> [Problem requirements]: Tally the lines of the records that contain the string "chevron", with case counting, and give only the number.

> [Stored records]:
++++++
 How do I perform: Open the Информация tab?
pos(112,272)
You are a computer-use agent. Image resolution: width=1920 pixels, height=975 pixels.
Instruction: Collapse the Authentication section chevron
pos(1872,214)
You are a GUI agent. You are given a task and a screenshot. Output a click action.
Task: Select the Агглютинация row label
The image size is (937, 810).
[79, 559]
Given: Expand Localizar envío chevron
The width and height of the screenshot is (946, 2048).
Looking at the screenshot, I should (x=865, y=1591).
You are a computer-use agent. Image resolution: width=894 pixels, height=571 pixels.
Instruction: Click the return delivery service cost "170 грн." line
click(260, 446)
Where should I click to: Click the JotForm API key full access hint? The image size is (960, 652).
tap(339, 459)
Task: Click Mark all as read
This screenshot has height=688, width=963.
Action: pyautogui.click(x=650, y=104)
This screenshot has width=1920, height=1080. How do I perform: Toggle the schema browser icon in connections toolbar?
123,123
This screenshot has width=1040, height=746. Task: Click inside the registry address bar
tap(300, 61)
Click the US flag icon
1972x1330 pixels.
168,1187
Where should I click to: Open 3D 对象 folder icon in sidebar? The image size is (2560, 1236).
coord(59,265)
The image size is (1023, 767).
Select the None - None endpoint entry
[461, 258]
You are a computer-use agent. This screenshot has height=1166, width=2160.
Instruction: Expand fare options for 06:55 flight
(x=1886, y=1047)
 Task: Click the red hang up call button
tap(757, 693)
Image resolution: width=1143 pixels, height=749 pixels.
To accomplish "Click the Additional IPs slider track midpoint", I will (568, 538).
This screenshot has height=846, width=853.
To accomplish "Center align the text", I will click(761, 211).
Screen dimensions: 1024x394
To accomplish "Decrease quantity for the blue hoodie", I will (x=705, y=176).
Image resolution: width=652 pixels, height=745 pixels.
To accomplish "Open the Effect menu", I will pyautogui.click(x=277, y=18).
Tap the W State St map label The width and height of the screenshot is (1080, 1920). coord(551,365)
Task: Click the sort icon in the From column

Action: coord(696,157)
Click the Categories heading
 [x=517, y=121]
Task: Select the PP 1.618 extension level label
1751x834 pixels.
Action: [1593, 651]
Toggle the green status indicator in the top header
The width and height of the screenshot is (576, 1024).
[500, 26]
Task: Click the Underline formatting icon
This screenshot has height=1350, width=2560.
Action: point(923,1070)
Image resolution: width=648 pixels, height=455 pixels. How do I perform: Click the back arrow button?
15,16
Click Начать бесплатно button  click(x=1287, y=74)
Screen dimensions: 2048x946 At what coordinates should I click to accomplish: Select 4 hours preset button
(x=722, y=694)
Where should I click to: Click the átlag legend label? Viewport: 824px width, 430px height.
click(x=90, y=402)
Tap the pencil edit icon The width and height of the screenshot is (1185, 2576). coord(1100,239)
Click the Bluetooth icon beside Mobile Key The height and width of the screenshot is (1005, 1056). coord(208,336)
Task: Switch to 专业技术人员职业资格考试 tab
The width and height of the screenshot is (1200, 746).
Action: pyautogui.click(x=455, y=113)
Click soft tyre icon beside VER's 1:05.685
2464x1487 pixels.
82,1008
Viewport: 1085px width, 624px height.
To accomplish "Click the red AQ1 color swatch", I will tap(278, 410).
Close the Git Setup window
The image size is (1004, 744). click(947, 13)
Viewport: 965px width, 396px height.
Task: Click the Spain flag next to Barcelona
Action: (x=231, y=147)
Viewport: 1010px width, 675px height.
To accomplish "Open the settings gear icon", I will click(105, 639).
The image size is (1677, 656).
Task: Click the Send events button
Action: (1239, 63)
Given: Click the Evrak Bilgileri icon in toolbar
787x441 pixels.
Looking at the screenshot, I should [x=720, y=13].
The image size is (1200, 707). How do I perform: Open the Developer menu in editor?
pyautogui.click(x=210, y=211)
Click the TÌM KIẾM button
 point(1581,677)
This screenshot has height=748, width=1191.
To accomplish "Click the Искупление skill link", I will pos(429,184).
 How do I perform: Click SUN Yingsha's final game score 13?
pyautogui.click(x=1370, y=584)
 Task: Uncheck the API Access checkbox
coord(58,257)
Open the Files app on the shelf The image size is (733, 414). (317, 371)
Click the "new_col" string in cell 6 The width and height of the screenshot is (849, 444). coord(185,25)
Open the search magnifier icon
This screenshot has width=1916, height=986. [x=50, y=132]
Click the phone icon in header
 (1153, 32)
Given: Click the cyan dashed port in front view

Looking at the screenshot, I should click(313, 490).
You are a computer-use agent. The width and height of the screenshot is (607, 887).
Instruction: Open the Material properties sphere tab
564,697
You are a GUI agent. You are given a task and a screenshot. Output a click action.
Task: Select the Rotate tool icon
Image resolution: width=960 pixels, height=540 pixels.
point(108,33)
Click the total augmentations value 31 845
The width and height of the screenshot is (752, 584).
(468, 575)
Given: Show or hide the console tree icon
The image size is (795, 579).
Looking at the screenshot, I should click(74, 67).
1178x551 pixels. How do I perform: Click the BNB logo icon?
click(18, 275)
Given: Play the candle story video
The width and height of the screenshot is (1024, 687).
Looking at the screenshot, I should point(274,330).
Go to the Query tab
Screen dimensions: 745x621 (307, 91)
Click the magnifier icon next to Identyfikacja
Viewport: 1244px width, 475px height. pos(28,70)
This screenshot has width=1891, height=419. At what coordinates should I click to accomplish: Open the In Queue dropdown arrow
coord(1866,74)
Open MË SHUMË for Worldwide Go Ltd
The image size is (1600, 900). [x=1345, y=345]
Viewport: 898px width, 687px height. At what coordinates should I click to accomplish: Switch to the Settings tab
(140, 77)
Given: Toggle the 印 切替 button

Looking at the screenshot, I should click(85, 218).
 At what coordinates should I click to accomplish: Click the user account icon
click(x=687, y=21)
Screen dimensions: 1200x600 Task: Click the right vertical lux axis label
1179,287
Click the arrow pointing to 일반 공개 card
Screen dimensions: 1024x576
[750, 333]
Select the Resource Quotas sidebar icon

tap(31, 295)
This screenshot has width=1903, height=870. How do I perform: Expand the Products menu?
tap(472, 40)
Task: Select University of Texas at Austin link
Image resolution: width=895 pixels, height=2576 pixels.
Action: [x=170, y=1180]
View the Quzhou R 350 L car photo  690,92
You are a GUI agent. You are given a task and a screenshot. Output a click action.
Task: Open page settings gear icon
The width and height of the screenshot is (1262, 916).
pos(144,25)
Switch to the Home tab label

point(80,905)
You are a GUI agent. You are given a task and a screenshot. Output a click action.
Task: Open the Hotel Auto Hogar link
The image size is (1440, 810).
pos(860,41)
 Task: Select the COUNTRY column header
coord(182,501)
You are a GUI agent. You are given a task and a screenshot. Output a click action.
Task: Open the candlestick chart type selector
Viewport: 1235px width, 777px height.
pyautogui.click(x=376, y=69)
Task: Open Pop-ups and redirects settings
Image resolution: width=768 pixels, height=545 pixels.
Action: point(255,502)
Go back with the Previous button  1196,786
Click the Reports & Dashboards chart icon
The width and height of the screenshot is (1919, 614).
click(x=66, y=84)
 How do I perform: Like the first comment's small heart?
++++++
> [Solved problem]: 2